Records shown:

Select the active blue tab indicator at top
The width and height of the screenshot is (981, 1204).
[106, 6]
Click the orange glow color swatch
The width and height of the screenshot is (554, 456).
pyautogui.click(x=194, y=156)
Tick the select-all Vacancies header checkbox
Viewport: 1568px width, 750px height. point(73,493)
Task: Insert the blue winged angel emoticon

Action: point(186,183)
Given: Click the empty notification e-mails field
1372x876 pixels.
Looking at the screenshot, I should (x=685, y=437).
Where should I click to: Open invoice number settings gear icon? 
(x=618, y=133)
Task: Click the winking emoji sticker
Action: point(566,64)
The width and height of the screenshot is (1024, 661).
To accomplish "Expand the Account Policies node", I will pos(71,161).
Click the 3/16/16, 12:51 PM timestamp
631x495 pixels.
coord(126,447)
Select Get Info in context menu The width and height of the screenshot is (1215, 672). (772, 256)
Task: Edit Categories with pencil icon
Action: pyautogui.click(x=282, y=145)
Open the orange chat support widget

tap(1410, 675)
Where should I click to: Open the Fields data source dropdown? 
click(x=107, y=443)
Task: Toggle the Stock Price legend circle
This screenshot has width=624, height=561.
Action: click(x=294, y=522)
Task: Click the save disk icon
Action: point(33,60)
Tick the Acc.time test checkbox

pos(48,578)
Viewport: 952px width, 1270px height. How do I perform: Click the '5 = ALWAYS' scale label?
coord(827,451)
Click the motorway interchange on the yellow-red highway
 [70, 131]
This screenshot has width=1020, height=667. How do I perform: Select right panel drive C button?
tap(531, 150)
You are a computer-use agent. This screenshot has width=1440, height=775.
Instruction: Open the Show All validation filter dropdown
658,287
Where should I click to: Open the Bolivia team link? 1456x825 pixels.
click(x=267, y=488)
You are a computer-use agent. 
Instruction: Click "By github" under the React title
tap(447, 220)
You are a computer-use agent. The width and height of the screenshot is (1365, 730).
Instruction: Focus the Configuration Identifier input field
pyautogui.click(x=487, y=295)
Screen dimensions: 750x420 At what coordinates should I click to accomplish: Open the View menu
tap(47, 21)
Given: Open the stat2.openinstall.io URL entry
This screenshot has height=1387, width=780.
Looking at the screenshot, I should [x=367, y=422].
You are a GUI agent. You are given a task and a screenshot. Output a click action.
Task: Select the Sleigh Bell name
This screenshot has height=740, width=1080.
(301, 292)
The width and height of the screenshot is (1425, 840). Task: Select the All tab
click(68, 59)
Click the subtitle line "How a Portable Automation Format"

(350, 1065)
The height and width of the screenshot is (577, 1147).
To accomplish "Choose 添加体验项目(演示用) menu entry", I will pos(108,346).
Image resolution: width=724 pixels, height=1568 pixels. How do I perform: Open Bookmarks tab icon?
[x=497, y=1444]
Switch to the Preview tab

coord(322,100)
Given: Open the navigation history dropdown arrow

Task to complete:
Output the material in full, matching it word for word.

Answer box:
Select the active blue tab indicator at top
The width and height of the screenshot is (981, 1204).
[106, 6]
Click the orange glow color swatch
The width and height of the screenshot is (554, 456).
pyautogui.click(x=194, y=156)
Tick the select-all Vacancies header checkbox
Viewport: 1568px width, 750px height. point(73,493)
Task: Insert the blue winged angel emoticon

Action: point(186,183)
Given: Click the empty notification e-mails field
1372x876 pixels.
Looking at the screenshot, I should (x=685, y=437).
Where should I click to: Open invoice number settings gear icon? 
(x=618, y=133)
Task: Click the winking emoji sticker
Action: point(566,64)
The width and height of the screenshot is (1024, 661).
To accomplish "Expand the Account Policies node", I will pos(71,161).
Click the 3/16/16, 12:51 PM timestamp
631x495 pixels.
coord(126,447)
Select Get Info in context menu The width and height of the screenshot is (1215, 672). (772, 256)
Task: Edit Categories with pencil icon
Action: pyautogui.click(x=282, y=145)
Open the orange chat support widget

tap(1410, 675)
Where should I click to: Open the Fields data source dropdown? 
click(x=107, y=443)
Task: Toggle the Stock Price legend circle
This screenshot has width=624, height=561.
Action: click(x=294, y=522)
Task: Click the save disk icon
Action: point(33,60)
Tick the Acc.time test checkbox

pos(48,578)
Viewport: 952px width, 1270px height. How do I perform: Click the '5 = ALWAYS' scale label?
coord(827,451)
Click the motorway interchange on the yellow-red highway
 [70, 131]
This screenshot has width=1020, height=667. How do I perform: Select right panel drive C button?
tap(531, 150)
You are a computer-use agent. This screenshot has width=1440, height=775.
Instruction: Open the Show All validation filter dropdown
658,287
Where should I click to: Open the Bolivia team link? 1456x825 pixels.
click(x=267, y=488)
You are a computer-use agent. 
Instruction: Click "By github" under the React title
tap(447, 220)
You are a computer-use agent. The width and height of the screenshot is (1365, 730).
Instruction: Focus the Configuration Identifier input field
pyautogui.click(x=487, y=295)
Screen dimensions: 750x420 At what coordinates should I click to accomplish: Open the View menu
tap(47, 21)
Given: Open the stat2.openinstall.io URL entry
This screenshot has height=1387, width=780.
Looking at the screenshot, I should [x=367, y=422].
You are a GUI agent. You are given a task and a screenshot. Output a click action.
Task: Select the Sleigh Bell name
This screenshot has height=740, width=1080.
(301, 292)
The width and height of the screenshot is (1425, 840). Task: Select the All tab
click(68, 59)
Click the subtitle line "How a Portable Automation Format"

(350, 1065)
The height and width of the screenshot is (577, 1147).
To accomplish "Choose 添加体验项目(演示用) menu entry", I will pos(108,346).
Image resolution: width=724 pixels, height=1568 pixels. How do I perform: Open Bookmarks tab icon?
[x=497, y=1444]
Switch to the Preview tab

coord(322,100)
Given: Open the navigation history dropdown arrow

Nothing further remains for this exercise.